Hawk-Eye firm lined up for sale

Roger Federer and Hawk-Eye
Image caption Hawk-Eye is used at Wimbledon when players challenge line calls

The British company behind the Hawk-Eye ball-tracking technology is to be put up for sale.

Its owners, who include Mark Getty, a member of the wealthy US business dynasty, want to attract a big company that can help the firm expand.

Hawk-Eye is currently used in tennis and cricket and its owners are hoping Fifa will adopt it in football.

Shareholder Patrick Maxwell told the BBC that the sale process would begin next week.

Despite its high-profile brand name, Winchester-based Hawk-Eye is a relatively small company with profits of £1.1m this year.

Its current shareholders hope that investment from a larger firm could help it expand geographically and into new sports.
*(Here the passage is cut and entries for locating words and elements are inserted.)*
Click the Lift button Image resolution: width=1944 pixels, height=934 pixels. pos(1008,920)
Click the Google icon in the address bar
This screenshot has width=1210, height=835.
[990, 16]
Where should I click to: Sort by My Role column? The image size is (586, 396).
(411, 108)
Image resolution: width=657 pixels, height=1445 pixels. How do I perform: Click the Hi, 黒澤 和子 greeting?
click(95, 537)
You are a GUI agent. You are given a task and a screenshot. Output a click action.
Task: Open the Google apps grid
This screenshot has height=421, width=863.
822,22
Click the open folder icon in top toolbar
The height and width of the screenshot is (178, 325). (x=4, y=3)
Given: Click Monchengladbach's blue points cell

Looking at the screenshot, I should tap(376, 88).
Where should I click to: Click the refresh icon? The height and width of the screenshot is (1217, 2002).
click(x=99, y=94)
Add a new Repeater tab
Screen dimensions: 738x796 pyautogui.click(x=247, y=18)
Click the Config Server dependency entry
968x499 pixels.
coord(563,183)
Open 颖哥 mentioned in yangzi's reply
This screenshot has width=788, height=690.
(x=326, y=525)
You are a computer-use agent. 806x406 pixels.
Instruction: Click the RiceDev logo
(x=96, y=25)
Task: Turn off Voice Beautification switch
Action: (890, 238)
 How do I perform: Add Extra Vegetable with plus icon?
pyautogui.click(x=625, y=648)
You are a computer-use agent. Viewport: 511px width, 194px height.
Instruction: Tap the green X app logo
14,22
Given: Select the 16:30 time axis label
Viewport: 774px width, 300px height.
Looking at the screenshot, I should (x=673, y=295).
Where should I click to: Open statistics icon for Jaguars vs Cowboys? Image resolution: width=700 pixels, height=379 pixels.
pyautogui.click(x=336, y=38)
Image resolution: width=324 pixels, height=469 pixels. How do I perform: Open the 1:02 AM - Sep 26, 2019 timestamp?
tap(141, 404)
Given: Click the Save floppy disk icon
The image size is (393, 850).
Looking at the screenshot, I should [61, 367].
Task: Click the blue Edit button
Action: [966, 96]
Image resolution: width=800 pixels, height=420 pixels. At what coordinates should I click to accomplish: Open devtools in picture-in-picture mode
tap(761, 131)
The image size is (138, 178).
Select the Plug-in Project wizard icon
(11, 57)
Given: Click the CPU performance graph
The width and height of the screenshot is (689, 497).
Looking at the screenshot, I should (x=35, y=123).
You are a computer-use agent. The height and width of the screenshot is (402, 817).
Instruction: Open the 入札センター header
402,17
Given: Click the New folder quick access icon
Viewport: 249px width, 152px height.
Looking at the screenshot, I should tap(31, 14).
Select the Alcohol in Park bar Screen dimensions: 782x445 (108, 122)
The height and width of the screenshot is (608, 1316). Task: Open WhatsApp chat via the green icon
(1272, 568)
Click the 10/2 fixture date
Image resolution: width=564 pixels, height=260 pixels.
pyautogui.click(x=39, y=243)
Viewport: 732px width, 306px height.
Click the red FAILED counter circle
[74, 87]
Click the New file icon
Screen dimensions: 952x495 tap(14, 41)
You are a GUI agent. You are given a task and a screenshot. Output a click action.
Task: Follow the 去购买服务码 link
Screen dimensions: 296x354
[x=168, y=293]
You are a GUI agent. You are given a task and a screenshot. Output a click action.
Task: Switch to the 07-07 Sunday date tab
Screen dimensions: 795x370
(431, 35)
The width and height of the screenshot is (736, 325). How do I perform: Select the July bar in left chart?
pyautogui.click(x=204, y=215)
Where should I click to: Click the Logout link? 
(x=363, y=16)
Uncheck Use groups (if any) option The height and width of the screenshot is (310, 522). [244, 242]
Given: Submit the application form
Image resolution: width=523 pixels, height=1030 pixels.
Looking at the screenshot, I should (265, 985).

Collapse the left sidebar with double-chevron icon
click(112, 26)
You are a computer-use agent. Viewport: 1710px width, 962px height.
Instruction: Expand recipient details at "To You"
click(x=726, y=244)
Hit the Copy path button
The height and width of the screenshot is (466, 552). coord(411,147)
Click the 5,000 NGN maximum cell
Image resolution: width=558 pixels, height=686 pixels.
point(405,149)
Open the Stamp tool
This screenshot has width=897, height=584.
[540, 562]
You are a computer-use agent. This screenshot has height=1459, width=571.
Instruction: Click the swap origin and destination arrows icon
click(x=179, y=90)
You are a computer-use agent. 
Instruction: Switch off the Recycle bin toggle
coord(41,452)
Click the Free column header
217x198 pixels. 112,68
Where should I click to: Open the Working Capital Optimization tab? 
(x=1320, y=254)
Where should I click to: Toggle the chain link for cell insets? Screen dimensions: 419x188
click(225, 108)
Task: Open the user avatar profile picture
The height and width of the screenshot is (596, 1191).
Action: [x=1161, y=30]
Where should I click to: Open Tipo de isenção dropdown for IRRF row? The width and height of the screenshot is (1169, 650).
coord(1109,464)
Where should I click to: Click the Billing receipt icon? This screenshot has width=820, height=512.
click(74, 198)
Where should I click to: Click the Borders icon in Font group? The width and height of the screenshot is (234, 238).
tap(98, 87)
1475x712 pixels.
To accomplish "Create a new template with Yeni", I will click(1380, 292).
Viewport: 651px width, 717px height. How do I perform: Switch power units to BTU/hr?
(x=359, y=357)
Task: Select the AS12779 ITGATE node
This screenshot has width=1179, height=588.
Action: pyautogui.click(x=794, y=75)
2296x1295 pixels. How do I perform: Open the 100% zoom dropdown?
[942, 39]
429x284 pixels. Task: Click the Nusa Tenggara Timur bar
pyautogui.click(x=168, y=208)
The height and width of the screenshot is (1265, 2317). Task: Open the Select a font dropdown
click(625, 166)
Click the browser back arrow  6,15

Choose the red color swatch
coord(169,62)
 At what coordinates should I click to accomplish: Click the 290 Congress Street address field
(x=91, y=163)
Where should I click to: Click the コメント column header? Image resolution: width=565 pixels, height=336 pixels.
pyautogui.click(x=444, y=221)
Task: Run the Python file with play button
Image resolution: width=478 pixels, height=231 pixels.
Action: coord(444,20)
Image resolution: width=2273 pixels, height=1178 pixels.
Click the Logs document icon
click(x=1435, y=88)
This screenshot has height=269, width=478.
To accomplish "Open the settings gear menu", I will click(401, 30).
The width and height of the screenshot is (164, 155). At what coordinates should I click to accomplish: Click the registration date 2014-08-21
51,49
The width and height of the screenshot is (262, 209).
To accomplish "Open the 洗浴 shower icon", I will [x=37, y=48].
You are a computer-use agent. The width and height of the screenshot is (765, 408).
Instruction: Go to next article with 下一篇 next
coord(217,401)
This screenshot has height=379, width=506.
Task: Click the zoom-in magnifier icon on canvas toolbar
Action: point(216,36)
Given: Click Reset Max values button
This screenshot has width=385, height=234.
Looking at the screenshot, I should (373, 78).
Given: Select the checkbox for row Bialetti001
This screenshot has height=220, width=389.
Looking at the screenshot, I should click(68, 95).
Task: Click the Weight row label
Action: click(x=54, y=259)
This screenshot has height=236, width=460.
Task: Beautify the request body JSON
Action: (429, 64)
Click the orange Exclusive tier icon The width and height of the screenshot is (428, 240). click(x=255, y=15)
Mr Maxwell said it hoped to attract interest from companies such as major broadcasters and sports rights firms.

"Potentially, it could also be a vehicle for sponsorship for the likes of financial services companies," he told the BBC News website.

It expects to make a profit of £1.8m next year, reflecting expansion in the tennis world in particular.

Profits could really take off if football decides to use its technology and Mr Maxwell said he was increasingly hopeful that world governing body Fifa would start testing it.

"The stars are in alignment for that," he said.

"Particularly as a result of [events at] the World Cup, which really changed the debate."

Calls for the introduction of goal-line technology increased after the tournament in South Africa when England's Frank Lampard had a goal disallowed against Germany.

Cricket-lover and majority shareholder Mark Getty became involved in the company four years ago when his company, publishers Wisden, bought Hawk-Eye.